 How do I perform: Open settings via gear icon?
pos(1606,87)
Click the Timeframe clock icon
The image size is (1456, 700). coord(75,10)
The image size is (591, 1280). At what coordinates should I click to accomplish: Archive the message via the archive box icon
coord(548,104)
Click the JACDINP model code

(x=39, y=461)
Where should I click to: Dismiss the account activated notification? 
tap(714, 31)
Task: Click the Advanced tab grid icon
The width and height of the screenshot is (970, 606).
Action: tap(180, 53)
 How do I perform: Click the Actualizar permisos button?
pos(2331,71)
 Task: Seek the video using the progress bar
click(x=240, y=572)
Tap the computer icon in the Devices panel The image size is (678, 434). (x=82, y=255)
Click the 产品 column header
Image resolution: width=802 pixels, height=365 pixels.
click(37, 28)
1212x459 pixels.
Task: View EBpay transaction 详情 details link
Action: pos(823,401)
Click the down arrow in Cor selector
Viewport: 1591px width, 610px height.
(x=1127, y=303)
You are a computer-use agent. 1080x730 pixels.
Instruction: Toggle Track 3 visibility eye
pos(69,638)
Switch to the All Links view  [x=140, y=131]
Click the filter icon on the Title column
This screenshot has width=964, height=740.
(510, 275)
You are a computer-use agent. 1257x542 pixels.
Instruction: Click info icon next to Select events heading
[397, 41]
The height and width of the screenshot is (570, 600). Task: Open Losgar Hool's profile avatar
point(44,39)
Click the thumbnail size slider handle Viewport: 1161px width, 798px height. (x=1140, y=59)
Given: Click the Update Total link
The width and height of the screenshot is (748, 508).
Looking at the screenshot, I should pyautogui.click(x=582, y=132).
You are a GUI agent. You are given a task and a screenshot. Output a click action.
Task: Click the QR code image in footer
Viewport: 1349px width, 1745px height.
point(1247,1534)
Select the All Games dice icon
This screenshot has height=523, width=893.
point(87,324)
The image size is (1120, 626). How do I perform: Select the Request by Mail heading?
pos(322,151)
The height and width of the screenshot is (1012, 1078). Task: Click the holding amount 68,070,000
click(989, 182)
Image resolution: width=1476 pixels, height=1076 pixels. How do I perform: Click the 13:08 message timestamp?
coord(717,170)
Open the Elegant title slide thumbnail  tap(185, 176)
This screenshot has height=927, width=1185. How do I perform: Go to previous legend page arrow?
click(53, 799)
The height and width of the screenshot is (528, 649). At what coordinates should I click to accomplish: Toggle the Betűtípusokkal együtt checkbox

····················

* [To do]: Send back the whole listing, exactly as written.

* [Task response]:
 How do I perform: Open settings via gear icon?
pos(1606,87)
Click the Timeframe clock icon
The image size is (1456, 700). coord(75,10)
The image size is (591, 1280). At what coordinates should I click to accomplish: Archive the message via the archive box icon
coord(548,104)
Click the JACDINP model code

(x=39, y=461)
Where should I click to: Dismiss the account activated notification? 
tap(714, 31)
Task: Click the Advanced tab grid icon
The width and height of the screenshot is (970, 606).
Action: tap(180, 53)
 How do I perform: Click the Actualizar permisos button?
pos(2331,71)
 Task: Seek the video using the progress bar
click(x=240, y=572)
Tap the computer icon in the Devices panel The image size is (678, 434). (x=82, y=255)
Click the 产品 column header
Image resolution: width=802 pixels, height=365 pixels.
click(37, 28)
1212x459 pixels.
Task: View EBpay transaction 详情 details link
Action: pos(823,401)
Click the down arrow in Cor selector
Viewport: 1591px width, 610px height.
(x=1127, y=303)
You are a computer-use agent. 1080x730 pixels.
Instruction: Toggle Track 3 visibility eye
pos(69,638)
Switch to the All Links view  [x=140, y=131]
Click the filter icon on the Title column
This screenshot has width=964, height=740.
(510, 275)
You are a computer-use agent. 1257x542 pixels.
Instruction: Click info icon next to Select events heading
[397, 41]
The height and width of the screenshot is (570, 600). Task: Open Losgar Hool's profile avatar
point(44,39)
Click the thumbnail size slider handle Viewport: 1161px width, 798px height. (x=1140, y=59)
Given: Click the Update Total link
The width and height of the screenshot is (748, 508).
Looking at the screenshot, I should pyautogui.click(x=582, y=132).
You are a GUI agent. You are given a task and a screenshot. Output a click action.
Task: Click the QR code image in footer
Viewport: 1349px width, 1745px height.
point(1247,1534)
Select the All Games dice icon
This screenshot has height=523, width=893.
point(87,324)
The image size is (1120, 626). How do I perform: Select the Request by Mail heading?
pos(322,151)
The height and width of the screenshot is (1012, 1078). Task: Click the holding amount 68,070,000
click(989, 182)
Image resolution: width=1476 pixels, height=1076 pixels. How do I perform: Click the 13:08 message timestamp?
coord(717,170)
Open the Elegant title slide thumbnail  tap(185, 176)
This screenshot has height=927, width=1185. How do I perform: Go to previous legend page arrow?
click(53, 799)
The height and width of the screenshot is (528, 649). At what coordinates should I click to accomplish: Toggle the Betűtípusokkal együtt checkbox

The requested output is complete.